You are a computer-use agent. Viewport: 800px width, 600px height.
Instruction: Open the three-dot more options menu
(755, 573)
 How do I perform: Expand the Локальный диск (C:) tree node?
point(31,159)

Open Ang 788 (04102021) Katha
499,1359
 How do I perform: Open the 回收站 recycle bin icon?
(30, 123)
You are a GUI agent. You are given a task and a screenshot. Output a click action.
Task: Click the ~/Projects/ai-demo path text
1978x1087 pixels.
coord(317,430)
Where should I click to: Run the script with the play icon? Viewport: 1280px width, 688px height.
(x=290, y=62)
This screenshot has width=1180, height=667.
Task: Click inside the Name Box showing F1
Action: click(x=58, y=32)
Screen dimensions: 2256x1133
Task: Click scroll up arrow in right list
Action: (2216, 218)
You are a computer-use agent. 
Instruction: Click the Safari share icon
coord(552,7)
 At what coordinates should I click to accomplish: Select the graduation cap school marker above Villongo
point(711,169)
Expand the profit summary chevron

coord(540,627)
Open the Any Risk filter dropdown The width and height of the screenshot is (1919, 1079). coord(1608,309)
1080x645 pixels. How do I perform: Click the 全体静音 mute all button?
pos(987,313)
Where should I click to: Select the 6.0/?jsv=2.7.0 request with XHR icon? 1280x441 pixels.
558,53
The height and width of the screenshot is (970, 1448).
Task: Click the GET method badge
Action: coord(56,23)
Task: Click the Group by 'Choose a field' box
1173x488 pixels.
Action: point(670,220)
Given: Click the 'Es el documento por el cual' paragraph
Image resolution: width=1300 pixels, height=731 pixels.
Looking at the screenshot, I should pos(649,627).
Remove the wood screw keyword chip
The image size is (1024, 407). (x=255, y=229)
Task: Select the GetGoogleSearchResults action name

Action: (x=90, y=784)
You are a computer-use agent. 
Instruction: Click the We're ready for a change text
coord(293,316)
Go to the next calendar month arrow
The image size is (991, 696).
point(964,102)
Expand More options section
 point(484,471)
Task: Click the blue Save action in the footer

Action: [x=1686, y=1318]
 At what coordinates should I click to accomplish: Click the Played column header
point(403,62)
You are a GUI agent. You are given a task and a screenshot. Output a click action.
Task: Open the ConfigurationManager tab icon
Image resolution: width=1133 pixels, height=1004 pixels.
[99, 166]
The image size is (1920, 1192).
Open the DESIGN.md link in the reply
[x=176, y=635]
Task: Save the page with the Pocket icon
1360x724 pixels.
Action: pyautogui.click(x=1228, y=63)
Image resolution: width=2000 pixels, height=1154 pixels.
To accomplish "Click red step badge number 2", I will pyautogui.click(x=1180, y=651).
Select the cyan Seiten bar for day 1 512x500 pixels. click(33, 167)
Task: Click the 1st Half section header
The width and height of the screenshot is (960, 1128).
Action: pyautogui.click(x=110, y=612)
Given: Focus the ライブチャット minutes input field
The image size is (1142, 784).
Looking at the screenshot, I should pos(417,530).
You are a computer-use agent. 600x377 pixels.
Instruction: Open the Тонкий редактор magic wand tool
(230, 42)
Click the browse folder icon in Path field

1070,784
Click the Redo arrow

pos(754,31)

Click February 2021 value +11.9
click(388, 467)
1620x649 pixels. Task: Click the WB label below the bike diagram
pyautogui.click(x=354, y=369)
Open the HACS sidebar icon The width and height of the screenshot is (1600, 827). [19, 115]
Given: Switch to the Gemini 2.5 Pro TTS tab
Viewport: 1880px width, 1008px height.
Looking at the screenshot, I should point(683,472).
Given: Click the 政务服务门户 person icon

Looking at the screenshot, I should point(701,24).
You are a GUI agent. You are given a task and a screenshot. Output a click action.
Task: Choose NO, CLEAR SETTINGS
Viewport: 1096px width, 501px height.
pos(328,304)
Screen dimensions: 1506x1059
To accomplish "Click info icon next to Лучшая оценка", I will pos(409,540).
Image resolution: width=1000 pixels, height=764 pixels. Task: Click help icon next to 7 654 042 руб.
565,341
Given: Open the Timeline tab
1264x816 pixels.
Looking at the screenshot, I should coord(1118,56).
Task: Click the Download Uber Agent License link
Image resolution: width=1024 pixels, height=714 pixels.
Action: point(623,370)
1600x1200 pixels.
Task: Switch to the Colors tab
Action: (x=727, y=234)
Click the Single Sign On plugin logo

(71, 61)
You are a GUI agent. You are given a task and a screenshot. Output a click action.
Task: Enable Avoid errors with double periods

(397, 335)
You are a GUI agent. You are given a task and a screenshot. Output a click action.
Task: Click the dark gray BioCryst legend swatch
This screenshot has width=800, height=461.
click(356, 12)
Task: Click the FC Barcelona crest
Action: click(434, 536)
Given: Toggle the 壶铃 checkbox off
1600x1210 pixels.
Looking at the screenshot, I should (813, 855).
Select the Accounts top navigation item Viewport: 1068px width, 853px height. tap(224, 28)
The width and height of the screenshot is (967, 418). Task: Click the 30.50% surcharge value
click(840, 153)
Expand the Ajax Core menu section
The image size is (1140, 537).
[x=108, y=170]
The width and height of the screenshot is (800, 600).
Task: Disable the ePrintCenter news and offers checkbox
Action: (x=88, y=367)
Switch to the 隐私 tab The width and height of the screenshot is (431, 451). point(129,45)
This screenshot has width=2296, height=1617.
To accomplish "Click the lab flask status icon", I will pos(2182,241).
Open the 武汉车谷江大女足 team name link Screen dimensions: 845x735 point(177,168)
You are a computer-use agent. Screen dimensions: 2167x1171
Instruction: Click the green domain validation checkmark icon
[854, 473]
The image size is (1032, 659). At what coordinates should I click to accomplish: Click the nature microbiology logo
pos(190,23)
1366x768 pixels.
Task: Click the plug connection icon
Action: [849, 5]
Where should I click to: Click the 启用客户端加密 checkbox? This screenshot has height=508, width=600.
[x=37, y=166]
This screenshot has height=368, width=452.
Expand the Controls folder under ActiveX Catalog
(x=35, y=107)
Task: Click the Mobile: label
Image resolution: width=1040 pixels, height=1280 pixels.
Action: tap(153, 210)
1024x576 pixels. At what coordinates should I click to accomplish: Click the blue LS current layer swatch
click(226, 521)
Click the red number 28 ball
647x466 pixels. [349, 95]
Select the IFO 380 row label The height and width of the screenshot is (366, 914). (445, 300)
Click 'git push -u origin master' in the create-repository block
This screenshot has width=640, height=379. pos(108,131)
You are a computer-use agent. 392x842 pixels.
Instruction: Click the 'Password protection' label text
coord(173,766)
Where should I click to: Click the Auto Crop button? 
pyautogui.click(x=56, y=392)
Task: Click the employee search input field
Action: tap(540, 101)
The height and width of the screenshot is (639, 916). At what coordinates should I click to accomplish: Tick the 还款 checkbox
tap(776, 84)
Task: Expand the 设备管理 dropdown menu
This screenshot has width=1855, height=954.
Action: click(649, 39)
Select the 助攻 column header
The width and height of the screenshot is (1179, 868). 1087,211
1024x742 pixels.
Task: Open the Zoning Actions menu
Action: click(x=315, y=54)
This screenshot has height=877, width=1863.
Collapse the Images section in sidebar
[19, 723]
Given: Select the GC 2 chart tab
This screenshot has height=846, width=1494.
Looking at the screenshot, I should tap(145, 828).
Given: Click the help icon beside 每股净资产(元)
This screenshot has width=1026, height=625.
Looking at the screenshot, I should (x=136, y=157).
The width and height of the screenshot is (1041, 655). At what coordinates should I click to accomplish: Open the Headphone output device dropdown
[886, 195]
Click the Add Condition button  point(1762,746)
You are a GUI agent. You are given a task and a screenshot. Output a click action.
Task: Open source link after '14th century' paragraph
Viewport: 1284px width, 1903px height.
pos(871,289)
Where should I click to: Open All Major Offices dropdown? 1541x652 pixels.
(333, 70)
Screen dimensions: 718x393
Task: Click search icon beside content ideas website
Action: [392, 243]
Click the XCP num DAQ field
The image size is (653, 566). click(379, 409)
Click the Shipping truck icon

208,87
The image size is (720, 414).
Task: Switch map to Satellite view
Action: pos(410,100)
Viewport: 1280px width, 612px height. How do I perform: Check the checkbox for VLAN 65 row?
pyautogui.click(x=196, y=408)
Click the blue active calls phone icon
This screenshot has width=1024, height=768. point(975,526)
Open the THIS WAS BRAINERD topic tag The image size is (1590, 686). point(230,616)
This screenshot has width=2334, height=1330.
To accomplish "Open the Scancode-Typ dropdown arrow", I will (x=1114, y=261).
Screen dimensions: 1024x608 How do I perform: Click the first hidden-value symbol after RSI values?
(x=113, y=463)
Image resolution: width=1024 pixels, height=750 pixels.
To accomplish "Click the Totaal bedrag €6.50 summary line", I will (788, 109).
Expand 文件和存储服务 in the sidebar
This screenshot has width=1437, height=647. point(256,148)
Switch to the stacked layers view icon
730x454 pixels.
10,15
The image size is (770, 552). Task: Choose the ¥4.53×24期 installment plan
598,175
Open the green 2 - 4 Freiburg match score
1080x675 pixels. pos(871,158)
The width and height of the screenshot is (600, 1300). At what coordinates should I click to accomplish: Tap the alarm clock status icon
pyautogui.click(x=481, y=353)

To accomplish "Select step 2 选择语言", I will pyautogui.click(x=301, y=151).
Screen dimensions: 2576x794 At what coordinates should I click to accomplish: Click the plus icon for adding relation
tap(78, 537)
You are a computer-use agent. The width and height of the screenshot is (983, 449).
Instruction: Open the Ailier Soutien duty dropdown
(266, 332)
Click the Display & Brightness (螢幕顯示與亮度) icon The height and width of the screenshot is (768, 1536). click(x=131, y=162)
#####
DIRECTION: Rewrite the data from the line with "Where should I click to: Click the Auto" up to and including the line with "tap(776, 84)", substituting "Smart Crop" for "Auto Crop" and changing nothing else.

WRITTEN REPLY:
Where should I click to: Click the Smart Crop button? 
pyautogui.click(x=56, y=392)
Task: Click the employee search input field
Action: tap(540, 101)
The height and width of the screenshot is (639, 916). At what coordinates should I click to accomplish: Tick the 还款 checkbox
tap(776, 84)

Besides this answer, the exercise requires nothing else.